A federal panel has approved changes to the sentencing guidelines for defendants convicted in crack-cocaine cases, taking another step toward shrinking the disparity between crack- and powder-cocaine sentences.
The changes could have a particular impact in Philadelphia because many more federal drug defendants here – 32 percent as opposed to 22 percent nationally in fiscal 2009 – have been charged with crack offenses rather than powder-cocaine offenses.
Crack convictions have generally drawn longer prison terms, with the average sentence for crack being 10 years, as opposed to seven for powder.
Among defendants convicted of crack offenses, the overwhelming majority are black.
In response to a new law, the U.S. Sentencing Commission approved a temporary, emergency amendment to sentencing guidelines last week effective Nov. 1. (It will expire on Nov. 1, 2011, but the commission will consider a permanent amendment in the coming year.)
The law – the Fair Sentencing Act of 2010 – was signed by President Obama on Aug. 3.
It reset the quantities of crack that trigger mandatory minimum prison sentences of five and 10 years, respectively, from five grams to 28 grams, and from 50 grams to 280 grams.
The law and amendment address what many in the criminal-justice system call an injustice.
"It further educates people about disparity and the recognition of disparity," said Leigh M. Skipper, the chief federal defender in Philadelphia.
The disparity dates to a drug-abuse law passed in 1986.
At the time, crack – a cheap way to get high – had become the rage. Congress responded with a law that produced a 100-to-1 ratio: Get caught with five grams of crack – roughly the weight of two sugar cubes – and get a mandatory five-year prison sentence. By comparison, it would take 500 grams of powder cocaine to get the same sentence.
The new law reduces the ratio to 18-to-1 but doesn't apply to defendants currently incarcerated on crack offenses.
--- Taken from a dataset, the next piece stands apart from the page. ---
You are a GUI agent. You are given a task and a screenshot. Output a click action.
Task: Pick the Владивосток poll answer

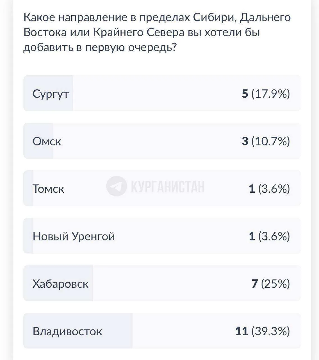tap(162, 331)
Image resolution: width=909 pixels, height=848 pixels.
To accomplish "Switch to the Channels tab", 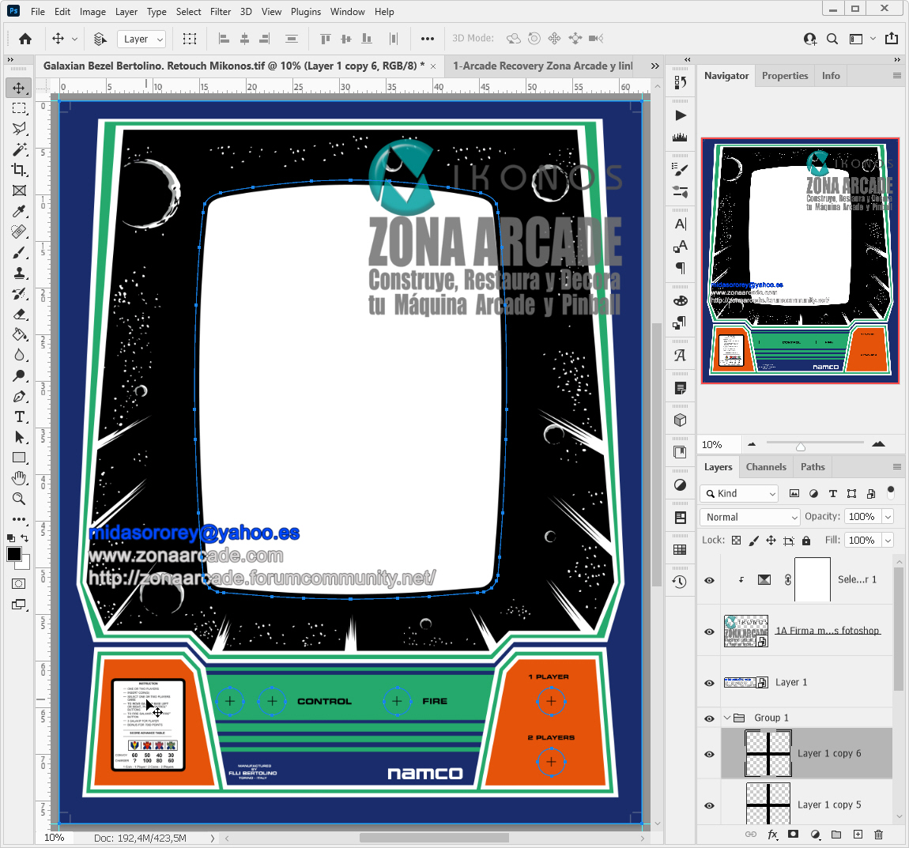I will click(x=765, y=467).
"The first test is whether Congress will finish the job on crack reform and apply the law retroactively," so that those already incarcerated and serving stiff sentences get "due relief," said Julie Stewart, president of Families Against Mandatory Minimums.
The Department of Justice said that the law makes the federal criminal-justice system "more fair" and urged the Sentencing Commission in a letter this month to hew explicitly to the law in implementing guidelines.
The commission estimates that the new average sentence for trafficking in crack will be 101 months, or a 14 percent decrease in average sentence length. (Under current guidelines, the average crack-trafficking sentence in the federal district court here is 121 months.)
The sentencing law also repealed the five-year mandatory minimum for simple possession of crack, and increased sentences for drug offenses involving vulnerable victims, violence and other aggravating factors.
Judges have been paring crack sentences for several years.
In December 2007, the U.S. Supreme Court ruled that judges could impose shorter sentences for crack, and the Sentencing Commission reduced by two levels the recommended range of sentences to be considered by a judge.
Many crack defendants subsequently asked courts to reduce their sentences.
According to a Sentencing Commission report last month, 217 of the 266 applications filed in the Eastern District of Pennsylvania since 2008 have been approved, resulting in an average sentence reduction of 26 months.
The report said that nationally, 86 percent of the petitioners were black, meaning African-Americans are mostly getting disparate prison sentences for crack convictions.